Promotion. Sept ans après avoir lancé, à l’initiative de Joël Simon, son label départemental Made in Jura (www.madeinjura.com), le conseil général passe à la vitesse supérieure.

Avec pas moins de 750 entreprises qui revendiquent leur appartenance territoriale, n’hésitant pas à apposer cette précieuse griffe sur leurs produits, à l’entrée de leur site ou sur leurs documents de présentation, Made in Jura a constitué une véritable un réseau, une communauté d’intérêts qui casse les barrières et suscite des collaborations.
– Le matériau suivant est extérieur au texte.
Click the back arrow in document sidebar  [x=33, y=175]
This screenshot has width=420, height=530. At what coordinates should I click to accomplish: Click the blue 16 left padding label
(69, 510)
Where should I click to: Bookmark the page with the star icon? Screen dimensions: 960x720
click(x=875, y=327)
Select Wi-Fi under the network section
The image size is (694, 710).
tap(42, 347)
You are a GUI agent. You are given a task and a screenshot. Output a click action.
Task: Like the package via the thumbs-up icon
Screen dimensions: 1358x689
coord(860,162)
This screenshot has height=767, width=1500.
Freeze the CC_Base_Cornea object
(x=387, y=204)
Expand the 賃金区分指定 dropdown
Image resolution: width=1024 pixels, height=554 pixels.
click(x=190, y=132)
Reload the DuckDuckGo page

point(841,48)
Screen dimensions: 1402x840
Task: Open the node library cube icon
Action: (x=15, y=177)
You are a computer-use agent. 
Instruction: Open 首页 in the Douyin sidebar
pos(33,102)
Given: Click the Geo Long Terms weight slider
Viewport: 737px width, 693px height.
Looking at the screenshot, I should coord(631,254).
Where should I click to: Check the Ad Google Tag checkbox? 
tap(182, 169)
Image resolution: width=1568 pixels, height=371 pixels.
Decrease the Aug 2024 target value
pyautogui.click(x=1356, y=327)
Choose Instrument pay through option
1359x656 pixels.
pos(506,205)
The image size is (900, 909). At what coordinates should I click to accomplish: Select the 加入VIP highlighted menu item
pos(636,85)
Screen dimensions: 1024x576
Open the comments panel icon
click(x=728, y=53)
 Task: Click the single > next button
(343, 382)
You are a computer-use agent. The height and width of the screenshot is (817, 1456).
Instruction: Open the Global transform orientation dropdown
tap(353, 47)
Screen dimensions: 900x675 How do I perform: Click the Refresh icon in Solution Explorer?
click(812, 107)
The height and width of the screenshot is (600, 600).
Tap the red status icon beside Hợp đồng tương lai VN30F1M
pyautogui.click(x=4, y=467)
Il faut assister tous les trois ans à Lons-le-Saunier au salon (*) qui les réunit pour en être convaincu. Les exposants passent d’un stand à l’autre pour échanger des informations ou se renvoyer l’ascenseur.

«Pour appuyer plus avant cet engouement collectif, nous allons créer une application sur iPhone et remplacer notre Who’s Who papier par un DVD», explique Joël Simon.

Mieux, une Dream Team jurassienne devrait voir le jour. Elle regroupera environ 80 entreprises à la pointe de leur secteur d’activité pour porter haut et fort les couleurs jurassiennes.

L’exemple de Philippe Vuillermoz SA

L’entreprise (10 personnes, 960 000 euros de chiffre d’affaires) fondée en 1993 par Philippe Vuillermoz à Saint-Claude et qui porte son nom, y aura toute sa place.

Ce spécialiste des microtechniques : micro moules pour la plasturgie, micro-pièces pour l’horlogerie, micro usinage pour le médical voit encore plus "petit". «Je souhaite pouvoir travailler des composants, notamment horlogers, à une échelle encore plus réduite», indique le dirigeant.

Sa judicieuse politique d’investissement l’y autorise. Outre la création d’un bureau d’études et d’une salle de contrôles climatisée à faire pâlir de plus gros industriels, Vuillermoz SA consacre en moyenne tous les deux ans 450 000 euros à parfaire ses équipements.

(*) La prochaine édition devrait se dérouler en 2012.